*Task details:*
Answer these questions from the comment below.
1. Which two of the six measures involve increased spending on public sector wages?
2. What does the comment give as the cost of paying for a higher minimum wage in the public sector?
3. Which two organizations' sites did the commenter search for the analysis Michael Meacher refers to?

*Extract provided:*
□ □ □ □ □ □ □


  3. David Pavett says:

    I am not an economist so what I say has the form of genuine puzzlement for which I would be grateful for a clear response or two.

    (A) Of the six measures proposed (1) and (2) involved increased spending on public sector wages, (4) involves increased wages in the public and private sectors, (6) requires increased expenditure on public services. That is all outlay which has to be paid for somehow. Only (3) which redistributes wealth, (5) which is a direct increase in productive activity and the cost cutting and tax measures in (6) would make more money available for expenditure. In order to balance the books should there not be rather more emphasis on measures to stimulate productive activity? And don’t numbers need to be put on all this stuff for a political campaign concerning them to have bite?

    (B) When I first read (4) it sounded like magic to me. Then I realised how it works. It would cost £3.2bn to pay for a higher minimum wage in the public sector but the income from increased taxes and reduced benefits in BOTH the public and private sectors would produce an extra £3.4bn. But isn’t this a case of holding all the other variables constant when in fact they would vary. Firms paying more out in salaries would have reduced profit margins which would raise less tax. So how does it all add up. Michael Meacher makes a passing reference to the IPPR and the Resolution Foundation. I searched their sites and documents on the minimum wage but could not find the analysis he refers to. Can we have an exact reference please?

□ □ □ □ □ □ □

[Dataset entries]
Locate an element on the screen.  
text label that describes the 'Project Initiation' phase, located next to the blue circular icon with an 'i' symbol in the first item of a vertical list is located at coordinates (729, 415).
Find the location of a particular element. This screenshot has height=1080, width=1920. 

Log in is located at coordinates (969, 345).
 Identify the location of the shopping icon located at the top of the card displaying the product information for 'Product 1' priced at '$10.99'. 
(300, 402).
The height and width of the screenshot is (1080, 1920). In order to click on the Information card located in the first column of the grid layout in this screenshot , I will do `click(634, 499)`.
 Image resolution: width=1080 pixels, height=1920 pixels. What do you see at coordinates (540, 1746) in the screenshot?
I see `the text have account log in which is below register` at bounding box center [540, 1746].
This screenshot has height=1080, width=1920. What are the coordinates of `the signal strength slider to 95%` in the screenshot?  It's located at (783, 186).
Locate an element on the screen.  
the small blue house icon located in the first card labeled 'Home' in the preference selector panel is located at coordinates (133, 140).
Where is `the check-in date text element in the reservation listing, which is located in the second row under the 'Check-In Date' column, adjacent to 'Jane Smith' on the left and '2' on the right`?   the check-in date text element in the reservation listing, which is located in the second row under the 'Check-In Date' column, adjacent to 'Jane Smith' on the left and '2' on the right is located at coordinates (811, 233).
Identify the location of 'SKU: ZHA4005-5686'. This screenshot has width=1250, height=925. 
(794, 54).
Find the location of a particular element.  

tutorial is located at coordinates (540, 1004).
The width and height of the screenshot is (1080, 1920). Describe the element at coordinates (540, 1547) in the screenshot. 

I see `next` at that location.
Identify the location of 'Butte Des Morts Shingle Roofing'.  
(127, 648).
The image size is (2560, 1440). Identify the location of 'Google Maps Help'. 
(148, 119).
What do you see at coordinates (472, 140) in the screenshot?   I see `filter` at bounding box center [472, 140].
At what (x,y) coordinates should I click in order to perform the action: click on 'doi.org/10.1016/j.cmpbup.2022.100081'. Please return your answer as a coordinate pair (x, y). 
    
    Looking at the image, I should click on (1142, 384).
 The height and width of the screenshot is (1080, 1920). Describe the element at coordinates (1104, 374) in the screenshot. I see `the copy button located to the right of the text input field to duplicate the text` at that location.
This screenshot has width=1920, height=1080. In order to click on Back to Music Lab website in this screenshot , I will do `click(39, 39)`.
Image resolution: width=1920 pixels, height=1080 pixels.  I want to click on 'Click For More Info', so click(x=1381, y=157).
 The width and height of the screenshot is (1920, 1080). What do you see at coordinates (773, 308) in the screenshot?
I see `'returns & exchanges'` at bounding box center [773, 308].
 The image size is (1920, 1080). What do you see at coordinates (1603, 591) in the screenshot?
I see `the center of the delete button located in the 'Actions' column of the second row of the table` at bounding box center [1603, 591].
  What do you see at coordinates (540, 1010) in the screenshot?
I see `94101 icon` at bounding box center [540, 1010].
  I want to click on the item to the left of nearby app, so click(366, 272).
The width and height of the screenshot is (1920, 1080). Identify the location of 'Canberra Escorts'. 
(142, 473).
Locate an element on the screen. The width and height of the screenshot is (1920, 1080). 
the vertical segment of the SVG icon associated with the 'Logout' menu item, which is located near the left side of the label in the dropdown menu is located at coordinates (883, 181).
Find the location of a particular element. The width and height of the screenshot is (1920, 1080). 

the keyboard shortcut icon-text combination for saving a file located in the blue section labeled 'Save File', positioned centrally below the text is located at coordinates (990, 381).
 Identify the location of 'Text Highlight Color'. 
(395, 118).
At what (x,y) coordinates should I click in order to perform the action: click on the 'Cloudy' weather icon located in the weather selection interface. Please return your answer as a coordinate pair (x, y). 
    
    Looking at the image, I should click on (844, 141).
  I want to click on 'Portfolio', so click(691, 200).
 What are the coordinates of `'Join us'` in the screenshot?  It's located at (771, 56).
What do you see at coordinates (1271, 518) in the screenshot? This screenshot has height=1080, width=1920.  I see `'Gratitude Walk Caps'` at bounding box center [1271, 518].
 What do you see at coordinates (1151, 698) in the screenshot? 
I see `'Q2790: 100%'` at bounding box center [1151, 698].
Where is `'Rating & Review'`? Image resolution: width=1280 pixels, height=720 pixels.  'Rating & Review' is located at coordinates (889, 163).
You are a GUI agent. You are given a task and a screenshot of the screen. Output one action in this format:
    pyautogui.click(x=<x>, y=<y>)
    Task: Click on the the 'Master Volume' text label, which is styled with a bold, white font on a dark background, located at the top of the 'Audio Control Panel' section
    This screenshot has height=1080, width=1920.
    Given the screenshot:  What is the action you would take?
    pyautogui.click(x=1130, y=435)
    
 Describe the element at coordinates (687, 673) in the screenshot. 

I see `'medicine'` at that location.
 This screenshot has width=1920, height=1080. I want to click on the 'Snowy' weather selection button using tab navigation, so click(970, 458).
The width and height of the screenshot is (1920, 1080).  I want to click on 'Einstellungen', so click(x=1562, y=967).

□ □ □ □ □ □ □

*Result of the task:*
1. Measures (1) and (2).
2. £3.2bn.
3. The IPPR and the Resolution Foundation.